Holten filed a separate answer to the bill; also the town of East St. Louis and the city of East St. Louis filed answers, and the other defendants joined in an answer. All of the answers were substantially the same, and denied the right of the tax-payers mentioned in the bill to maintain and prosecute the suit, and denied that Holten failed to discharge his duties as collector to the injury of the tax-payers, the town of East St. Louis and the city of East St. Louis. The answers denied that the settlement and compromise of the claims against Holten as collector, and the judgments entered by agreement upon his bonds, were fraudulent or the result of a plan to divert arid dispose of money due or authorized to be recovered against Holten and his sureties.

It appears that for a number of years previous treasurers and collectors had charged and retained two per cent commissions on taxes collected in addition to their salary and compensation - fixed. The bonds had been signed by bankers and others, and the bringing of the suits against Holten on his bonds attracted attention and caused comment. Henry D. Sexton, president of one of the banks of East St. Louis and who had signed the bonds of a number of other collectors besides Holten, called the then mayor’s attention to the matter and suggested the bringing *229of suits on the bonds by the city in order to clear up the matter. The mayor consulted with the corporation counsel, who thereafter brought suits on each of Holten’s bonds and twenty-two other suits on other bonds.
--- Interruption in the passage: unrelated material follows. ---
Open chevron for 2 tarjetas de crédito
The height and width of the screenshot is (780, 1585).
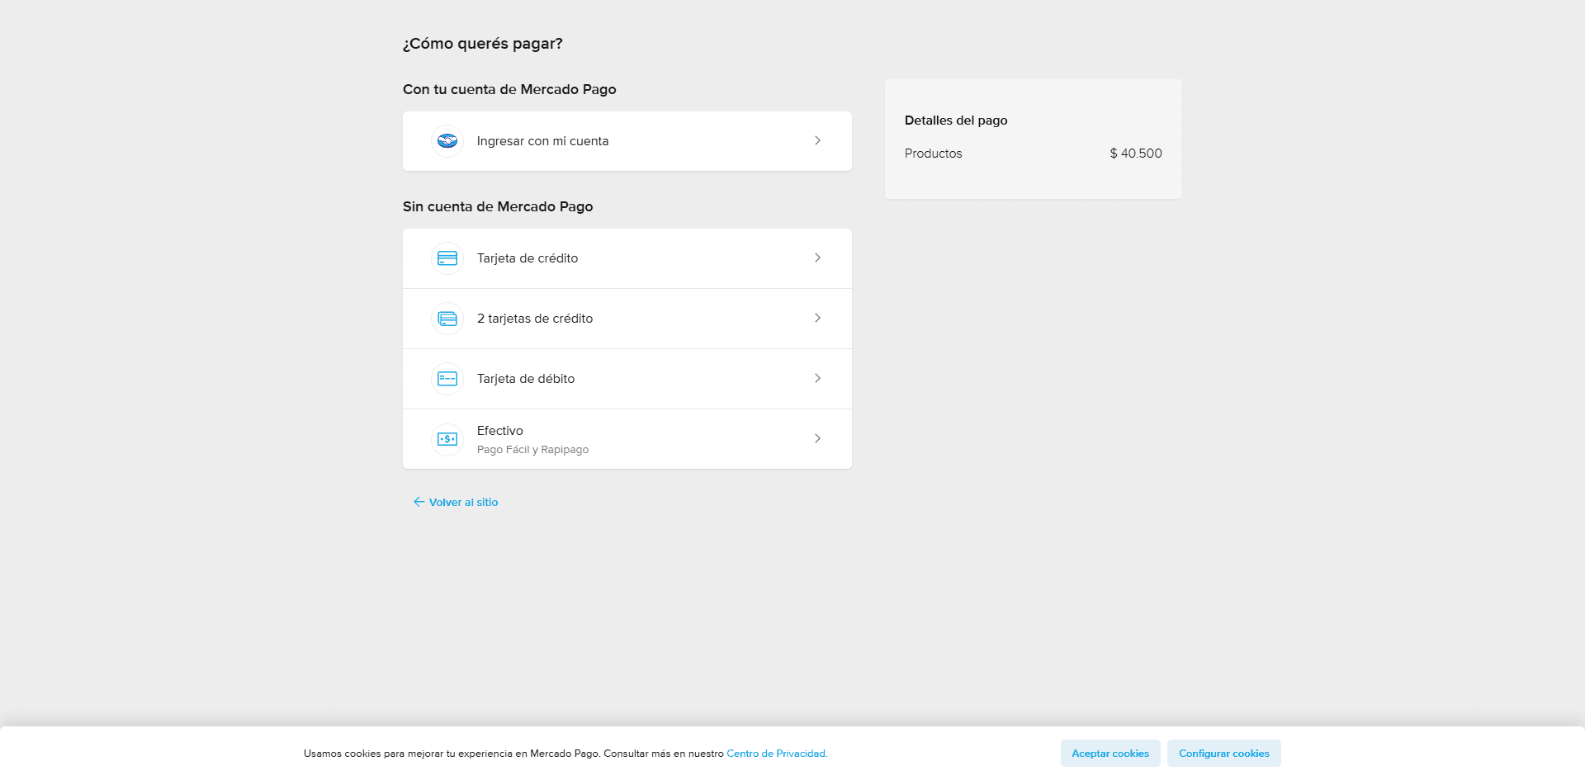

Attorneys were employed by the defendants to these suits and negotiations begun, which resulted in an agreement that judgments should be entered in favor of plaintiffs for various amounts in the respective cases, aggregating about $20,500. The judgments in the two cases on Holten’s bonds were entered pursuant to the agreement and stipulation for $925 and $975, respectively. The city council of the city of East St. Louis authorized the settlement by an ordinance. This ordinance was passed pursuant to a report of a committee of five aldermen appointed by the mayor, which report recommended a settlement by the city with the ex-city collectors and their sureties against whom the suits had been brought, on a basis of twenty per cent of the amounts said collectors had retained as two per cent on the taxes collected by them. The ordinance set out the amounts for which the corporation counsel was authorized to settle the suits pending by the entry of judgments, the amounts in the two cases against Holten being $925 and $975, respectively.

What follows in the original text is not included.